Multi-detector computed tomography imaging of the left atrium. (A) multiplanar reconstruction axial images of left atrium. (B) 3-dimensional volume-rendered images. LA – indicates left atrium; LAA – left atrial appendage; AscAo – ascending aorta; LV – left ventricle; PA – pulmonary artery; RUPV – right upper pulmonary vein; LLPV – left lower pulmonary vein.

Discussion

IH, primarily intracerebral and less frequently subdural or subarachnoid, is the most serious and lethal complication of anti-thrombotic therapy, causing approximately 90% of the deaths and most of the permanent disability in patients with warfarin-associated bleeding [1]. Approximately 60% of all strokes in the National Institutes of Health stroke databank are caused by embolism [2], and cardiogenic embolism is responsible for 14–30% of ischemic strokes [3]. Among patients with nonvalvular AF, the vast majority of thrombi are located within or involve the LAA. The fibrillating LAA is the only area within the left atrium that is composed of pectinate muscle and can create an environment milieu conducive to blood stasis and thrombus formation.
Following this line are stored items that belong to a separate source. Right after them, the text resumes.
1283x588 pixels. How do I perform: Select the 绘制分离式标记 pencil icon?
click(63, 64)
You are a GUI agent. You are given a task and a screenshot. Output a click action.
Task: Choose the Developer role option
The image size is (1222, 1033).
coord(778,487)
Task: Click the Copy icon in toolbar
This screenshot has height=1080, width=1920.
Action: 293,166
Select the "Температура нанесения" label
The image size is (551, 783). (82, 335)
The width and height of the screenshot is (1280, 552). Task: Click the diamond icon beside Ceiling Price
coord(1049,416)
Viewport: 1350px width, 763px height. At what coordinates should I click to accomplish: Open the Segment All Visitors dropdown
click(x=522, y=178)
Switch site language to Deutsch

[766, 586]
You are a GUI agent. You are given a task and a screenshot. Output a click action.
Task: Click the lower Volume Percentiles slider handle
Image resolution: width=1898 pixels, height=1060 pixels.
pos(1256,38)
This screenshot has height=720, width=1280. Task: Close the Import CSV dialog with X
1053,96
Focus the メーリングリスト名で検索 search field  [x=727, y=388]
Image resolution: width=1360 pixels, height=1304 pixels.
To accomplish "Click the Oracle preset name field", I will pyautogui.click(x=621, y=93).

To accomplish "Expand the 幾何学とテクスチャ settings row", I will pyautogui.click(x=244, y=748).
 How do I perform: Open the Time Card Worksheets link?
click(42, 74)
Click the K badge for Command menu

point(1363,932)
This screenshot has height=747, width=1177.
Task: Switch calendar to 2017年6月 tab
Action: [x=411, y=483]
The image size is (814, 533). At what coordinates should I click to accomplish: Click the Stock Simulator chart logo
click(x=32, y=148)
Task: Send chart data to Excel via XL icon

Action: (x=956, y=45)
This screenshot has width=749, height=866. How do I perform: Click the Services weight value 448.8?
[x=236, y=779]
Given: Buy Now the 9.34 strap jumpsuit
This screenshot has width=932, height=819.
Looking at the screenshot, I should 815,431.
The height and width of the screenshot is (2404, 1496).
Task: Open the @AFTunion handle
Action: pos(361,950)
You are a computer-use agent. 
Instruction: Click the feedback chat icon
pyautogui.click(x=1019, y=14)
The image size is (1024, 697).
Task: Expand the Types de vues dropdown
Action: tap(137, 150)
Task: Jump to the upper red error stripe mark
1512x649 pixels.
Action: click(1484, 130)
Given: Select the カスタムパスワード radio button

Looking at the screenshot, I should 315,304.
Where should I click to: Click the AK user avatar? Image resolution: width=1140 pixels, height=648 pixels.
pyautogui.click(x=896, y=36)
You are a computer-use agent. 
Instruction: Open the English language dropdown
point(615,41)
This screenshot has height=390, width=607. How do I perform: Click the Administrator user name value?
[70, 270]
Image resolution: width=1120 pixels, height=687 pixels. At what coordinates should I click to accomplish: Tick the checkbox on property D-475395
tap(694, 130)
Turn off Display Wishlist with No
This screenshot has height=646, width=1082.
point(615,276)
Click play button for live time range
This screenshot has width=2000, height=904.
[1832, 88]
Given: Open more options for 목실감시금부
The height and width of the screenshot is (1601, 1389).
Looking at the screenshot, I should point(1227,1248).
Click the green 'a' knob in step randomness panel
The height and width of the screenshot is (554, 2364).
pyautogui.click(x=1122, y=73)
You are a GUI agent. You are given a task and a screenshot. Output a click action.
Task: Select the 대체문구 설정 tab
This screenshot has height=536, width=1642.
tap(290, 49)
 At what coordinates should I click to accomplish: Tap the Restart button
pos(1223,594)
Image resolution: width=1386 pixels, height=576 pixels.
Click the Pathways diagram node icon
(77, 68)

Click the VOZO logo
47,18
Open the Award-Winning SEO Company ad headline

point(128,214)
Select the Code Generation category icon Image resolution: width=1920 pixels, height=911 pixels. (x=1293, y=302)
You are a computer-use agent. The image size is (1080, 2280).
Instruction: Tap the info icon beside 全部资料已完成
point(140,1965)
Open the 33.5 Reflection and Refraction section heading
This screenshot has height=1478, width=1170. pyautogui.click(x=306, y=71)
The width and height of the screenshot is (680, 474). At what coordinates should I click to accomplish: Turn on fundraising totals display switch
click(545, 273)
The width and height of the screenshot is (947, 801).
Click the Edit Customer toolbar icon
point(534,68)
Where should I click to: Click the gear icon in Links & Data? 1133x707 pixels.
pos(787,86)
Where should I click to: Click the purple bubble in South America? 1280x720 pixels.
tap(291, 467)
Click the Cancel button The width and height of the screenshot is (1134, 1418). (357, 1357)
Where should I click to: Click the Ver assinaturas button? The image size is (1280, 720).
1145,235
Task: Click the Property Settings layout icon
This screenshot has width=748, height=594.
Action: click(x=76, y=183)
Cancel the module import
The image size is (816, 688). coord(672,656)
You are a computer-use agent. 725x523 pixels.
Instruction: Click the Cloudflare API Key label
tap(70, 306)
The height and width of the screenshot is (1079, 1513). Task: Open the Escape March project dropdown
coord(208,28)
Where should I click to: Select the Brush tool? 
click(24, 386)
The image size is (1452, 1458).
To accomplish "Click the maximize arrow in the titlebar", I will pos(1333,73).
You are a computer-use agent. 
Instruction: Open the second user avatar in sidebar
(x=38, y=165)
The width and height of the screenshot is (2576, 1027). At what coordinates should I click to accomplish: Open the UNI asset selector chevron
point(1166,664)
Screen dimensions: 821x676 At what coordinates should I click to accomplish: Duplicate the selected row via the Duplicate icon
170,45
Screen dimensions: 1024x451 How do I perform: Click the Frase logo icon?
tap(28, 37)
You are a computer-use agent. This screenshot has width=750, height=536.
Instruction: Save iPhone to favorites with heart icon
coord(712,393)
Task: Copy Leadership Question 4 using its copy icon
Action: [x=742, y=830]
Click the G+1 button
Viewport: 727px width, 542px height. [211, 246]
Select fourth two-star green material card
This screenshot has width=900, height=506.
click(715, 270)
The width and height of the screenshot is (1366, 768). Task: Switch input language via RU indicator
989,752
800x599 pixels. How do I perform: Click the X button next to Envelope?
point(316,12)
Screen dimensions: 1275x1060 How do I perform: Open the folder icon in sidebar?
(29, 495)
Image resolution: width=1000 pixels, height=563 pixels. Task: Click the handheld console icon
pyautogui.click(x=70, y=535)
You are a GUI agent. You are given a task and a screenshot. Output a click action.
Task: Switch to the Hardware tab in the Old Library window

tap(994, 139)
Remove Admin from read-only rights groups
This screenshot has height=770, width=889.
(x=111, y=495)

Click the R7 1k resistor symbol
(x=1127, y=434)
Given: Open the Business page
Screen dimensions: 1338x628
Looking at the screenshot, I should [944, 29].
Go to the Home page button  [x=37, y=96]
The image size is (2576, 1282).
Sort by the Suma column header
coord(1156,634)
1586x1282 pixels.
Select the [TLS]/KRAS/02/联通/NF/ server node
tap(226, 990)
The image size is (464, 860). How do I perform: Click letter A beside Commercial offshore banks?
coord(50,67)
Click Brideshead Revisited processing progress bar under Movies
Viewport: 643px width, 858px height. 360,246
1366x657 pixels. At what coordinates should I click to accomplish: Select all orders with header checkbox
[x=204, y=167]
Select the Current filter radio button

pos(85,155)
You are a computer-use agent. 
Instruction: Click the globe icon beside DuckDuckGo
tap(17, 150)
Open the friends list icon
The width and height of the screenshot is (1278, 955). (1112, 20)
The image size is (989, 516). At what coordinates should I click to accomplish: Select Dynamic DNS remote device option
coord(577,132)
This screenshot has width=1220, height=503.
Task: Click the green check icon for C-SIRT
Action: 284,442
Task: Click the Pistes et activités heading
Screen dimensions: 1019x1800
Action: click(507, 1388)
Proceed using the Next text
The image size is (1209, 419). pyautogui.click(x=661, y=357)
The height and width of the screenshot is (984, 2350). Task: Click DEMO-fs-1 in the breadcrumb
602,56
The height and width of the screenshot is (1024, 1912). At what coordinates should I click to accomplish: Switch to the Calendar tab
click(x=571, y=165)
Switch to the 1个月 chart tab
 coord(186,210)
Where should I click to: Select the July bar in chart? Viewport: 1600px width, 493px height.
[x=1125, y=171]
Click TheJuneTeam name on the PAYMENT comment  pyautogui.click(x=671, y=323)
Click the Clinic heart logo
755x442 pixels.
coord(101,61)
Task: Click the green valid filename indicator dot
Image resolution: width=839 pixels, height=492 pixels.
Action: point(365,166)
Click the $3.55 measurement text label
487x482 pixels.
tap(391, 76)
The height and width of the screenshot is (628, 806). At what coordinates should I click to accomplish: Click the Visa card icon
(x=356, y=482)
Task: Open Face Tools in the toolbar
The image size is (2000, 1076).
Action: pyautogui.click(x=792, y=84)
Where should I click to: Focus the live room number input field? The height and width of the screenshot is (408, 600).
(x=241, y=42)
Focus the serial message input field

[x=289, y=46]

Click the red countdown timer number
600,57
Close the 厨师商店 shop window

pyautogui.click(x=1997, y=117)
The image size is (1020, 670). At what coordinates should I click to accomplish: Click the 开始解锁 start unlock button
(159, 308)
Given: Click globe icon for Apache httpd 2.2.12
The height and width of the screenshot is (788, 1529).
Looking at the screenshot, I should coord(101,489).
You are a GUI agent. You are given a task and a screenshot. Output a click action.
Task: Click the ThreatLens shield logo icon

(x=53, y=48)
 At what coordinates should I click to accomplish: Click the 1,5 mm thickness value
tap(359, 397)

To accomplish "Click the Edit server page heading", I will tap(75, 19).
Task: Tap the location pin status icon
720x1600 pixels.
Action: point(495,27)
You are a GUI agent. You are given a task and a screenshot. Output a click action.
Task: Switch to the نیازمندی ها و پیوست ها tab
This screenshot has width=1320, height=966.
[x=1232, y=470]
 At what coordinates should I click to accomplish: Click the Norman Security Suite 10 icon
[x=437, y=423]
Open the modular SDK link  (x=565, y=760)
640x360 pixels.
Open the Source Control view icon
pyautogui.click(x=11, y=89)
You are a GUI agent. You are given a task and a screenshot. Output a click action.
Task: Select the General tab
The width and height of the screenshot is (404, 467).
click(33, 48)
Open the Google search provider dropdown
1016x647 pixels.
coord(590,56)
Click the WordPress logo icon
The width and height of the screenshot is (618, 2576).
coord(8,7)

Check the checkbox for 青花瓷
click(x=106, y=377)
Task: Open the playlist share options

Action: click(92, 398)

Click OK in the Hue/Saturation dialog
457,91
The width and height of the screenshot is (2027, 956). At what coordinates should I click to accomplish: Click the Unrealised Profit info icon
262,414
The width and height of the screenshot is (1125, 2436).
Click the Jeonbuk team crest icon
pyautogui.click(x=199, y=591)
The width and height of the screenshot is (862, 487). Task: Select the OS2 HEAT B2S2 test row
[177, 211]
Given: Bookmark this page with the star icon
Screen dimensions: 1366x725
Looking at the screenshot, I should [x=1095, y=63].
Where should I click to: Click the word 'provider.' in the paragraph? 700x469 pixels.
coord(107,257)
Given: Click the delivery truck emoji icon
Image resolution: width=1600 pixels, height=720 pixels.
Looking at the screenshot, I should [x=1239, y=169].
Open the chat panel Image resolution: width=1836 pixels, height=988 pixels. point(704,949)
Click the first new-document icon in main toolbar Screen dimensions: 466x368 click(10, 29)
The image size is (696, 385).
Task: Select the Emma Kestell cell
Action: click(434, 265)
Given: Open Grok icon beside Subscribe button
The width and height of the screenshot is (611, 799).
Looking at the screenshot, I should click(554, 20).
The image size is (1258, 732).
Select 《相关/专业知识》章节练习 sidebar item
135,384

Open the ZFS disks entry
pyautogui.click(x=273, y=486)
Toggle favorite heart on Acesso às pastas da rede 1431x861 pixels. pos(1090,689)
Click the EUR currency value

It is estimated that 90% of left atrial thrombi are located there [4] and percutaneous closure is therefore preferred in patients with absolute contraindication to oral anticoagulant. Two-dimensional transesophageal echocardiography (TEE) is the technique of choice to visualize LAA due to the proximity of the probe and it permits use of a higher frequency transducer, thus increasing spatial resolution. Three-dimensional TEE provides more specific information, which may be helpful in the differential diagnosis of agenesis with thrombus or other findings; it is particularly useful in the identification of muscular trabeculae. Absence of the LAA is a very rare congenital condition usually found incidentally in patients scheduled for cardiovascular procedures and without clinical significance. In our case this anatomic variation positively influenced clinical decisions since it removes the main anatomic source of cardio-embolism. The risk of cardiac thromboembolism in this patient was reasonably low but unclear and the decision to leave the patient with single antiplatelet therapy, clopidogrel, is not based on evidence. We believe there are only 5 cases in the literature of LAA agenesis: they were patients scheduled for electrical cardioversion [5], for atrial fibrillation ablation [6-8], or for implantable cardioverter-defibrillator [6] and the discovery of this cardiac variation did not influence patient management or therapy decisions, as in our case.

Conclusions

LAA is the most common site of thrombus formation in patients with AF and closure of LAA is the preferred procedure in patients with previous IH caused by anticoagulant overdose. Congenital absence of the LAA is a very rare anomaly usually found incidentally and has no clinical impact on patient management. In our case it positively influenced choice of therapy and reduced thromboembolic risk.